RALEIGH — Getting by as a writer often involves multitasking, which is something that 2014 Piedmont Laureate Carrie Knowles has been doing for a very long time.
While studying creative writing at Detroit’s Wayne State University in the late 1960s, Knowles paid the bills by writing anything and everything, anywhere she could – including a magazine where she talked herself into a job covering racing sports.
“I’d spend every weekend covering drag-car, speedboat and motorcycle races all over Michigan,” said Knowles, 64. “I’d interview race-car drivers, engineers, you name it. Then I’d go home, stay up all night Sunday writing it up, turn it in Monday morning and go to school.”
That was good preparation for a career in which Knowles has written radio and advertising copy, travel features, restaurant reviews and books, including a memoir (2000’s “The Last Childhood: A Family Story of Alzheimer’s”). Her latest book is 2013’s “Ashoan’s Rug” (Roundfire Books), which is as much a short-story collection as it is a novella. It’s structured as a series of character sketches about the different owners of a magical Turkish prayer rug.
Short fiction is Knowles’ focus as this year’s Piedmont Laureate, too.
Started in 2009 to “promote awareness and heightened appreciation for excellence in the literary arts throughout the Piedmont region,” the program is a cooperative venture between Raleigh/Wake County’s United Arts Council and Alamance, Durham, Orange and Wake counties. Writers apply for the honor, which pays a $6,500 stipend.
In previous years, the program has chosen laureates who focused on poetry (Jacki Shelton Green), novels (Zelda Lockhart), nonfiction (Scott Huler), screenplays (Ian Finley) and children’s literature (Jean Claude Bemis). During her time as laureate, Knowles is charged with maintaining a blog about the craft of writing while conducting events and workshops throughout the four-county Piedmont area.
Short fiction is the perfect medium for intensive writing workshops like the one Knowles will lead Monday night at Raleigh’s Irregardless Cafe.
“They really are WORKshops,” Knowles said. “I give little jumpstarts fundamental to short fiction, some prompts and ideas to get people on their way. They spend an hour writing, then everybody reads a page someone else wrote and gives feedback.”

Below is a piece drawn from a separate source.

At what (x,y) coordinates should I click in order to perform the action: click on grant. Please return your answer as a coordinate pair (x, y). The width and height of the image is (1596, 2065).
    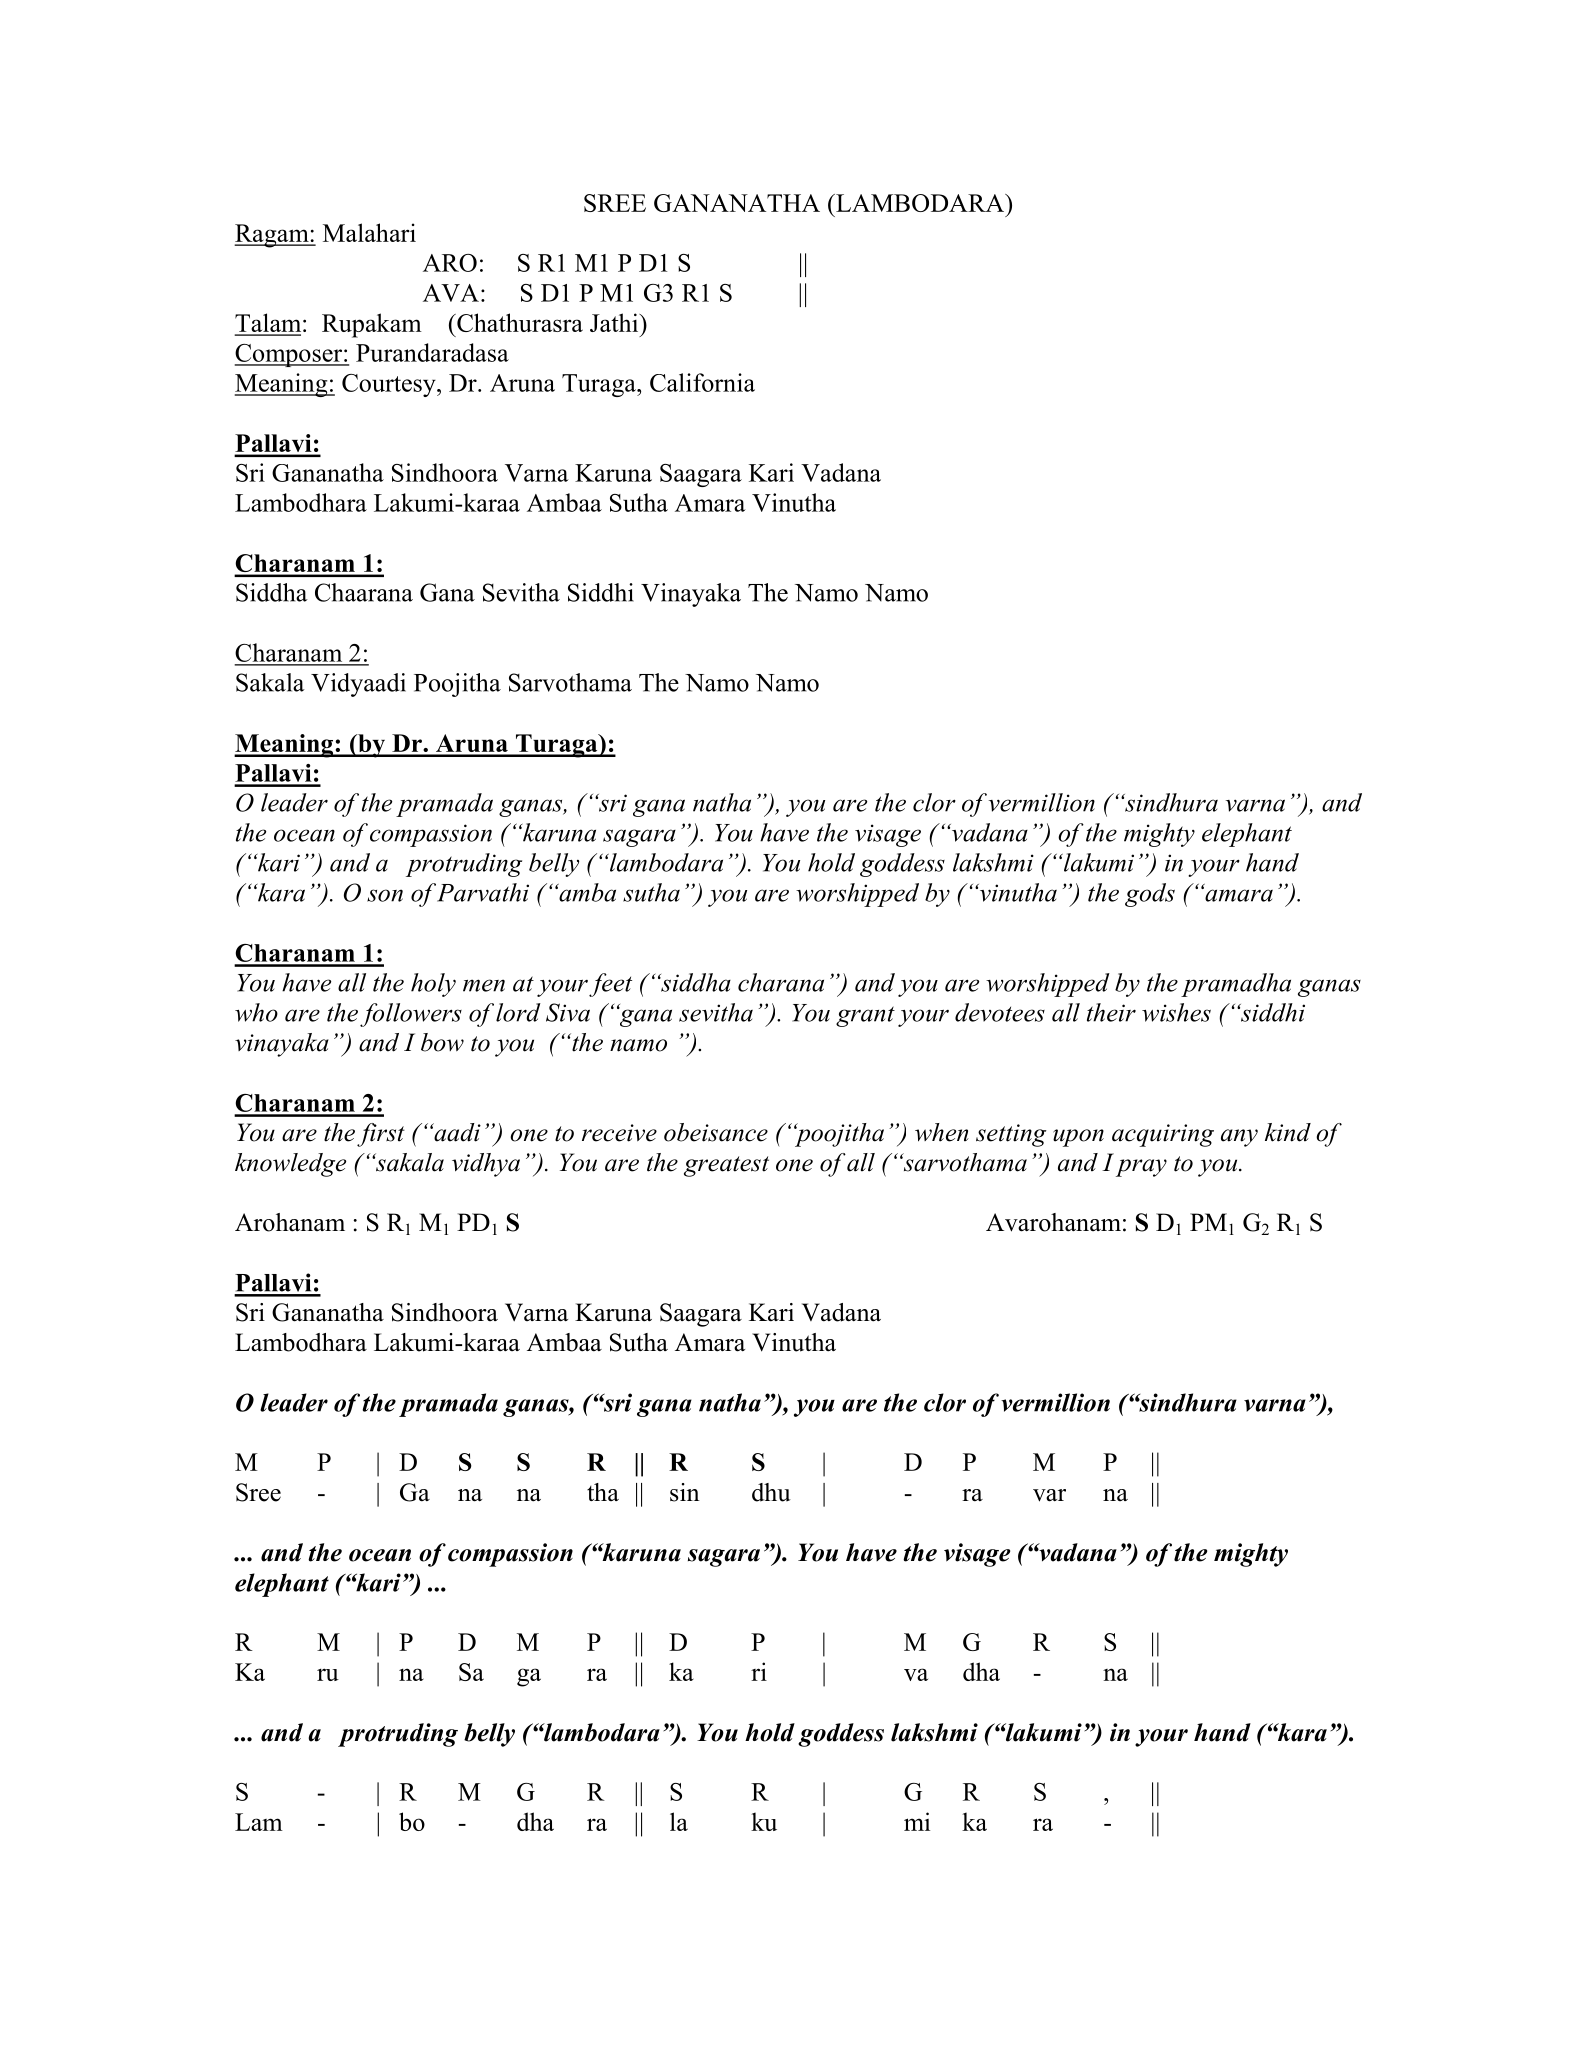
    Looking at the image, I should click on (865, 1016).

Not that anyone should get the idea that writing a short work is easier than writing a long one. Aspiring writers often approach short fiction with some misconceptions.
“The biggest one is that it’s easy and you ought to be able to knock something out quickly,” Knowles said. “Most people just don’t want to hear how long it takes to really write something. A lot of people think short fiction should be easier, but I think it’s the more difficult form because everything has to fit. It’s more interesting to me because it’s so hard.”
As an example of just how time-consuming short stories can be, Knowles cited one of the key plot points of “Ashoan’s Rug” – whether or not one of its characters will keep some money he found. Knowles went back and forth over it for a couple of months before finally figuring out what the character would do.
“I work at it every day, 9 to 5,” Knowles said. “I have an office I go to and people ask how often I’m there. All day Monday through Friday, same as anyone else. I’m writing and doing everything else you have to do as a writer because the business of writing really is a business these days. You almost have to spend as much time promoting and building an audience as writing, which surprises people.
“There’s still that idea of publishing a book that magically appears in bookstores and everyone loves it,” she added. “Sometimes that happens, but most of us have to put effort into getting it out there. Part of a writer’s job is keeping literature alive by being willing to be out there talking about it. As laureate, I’m supposed to advocate for writing. But all writers have to do it. Being a recluse hiding in a corner, that does not work anymore.”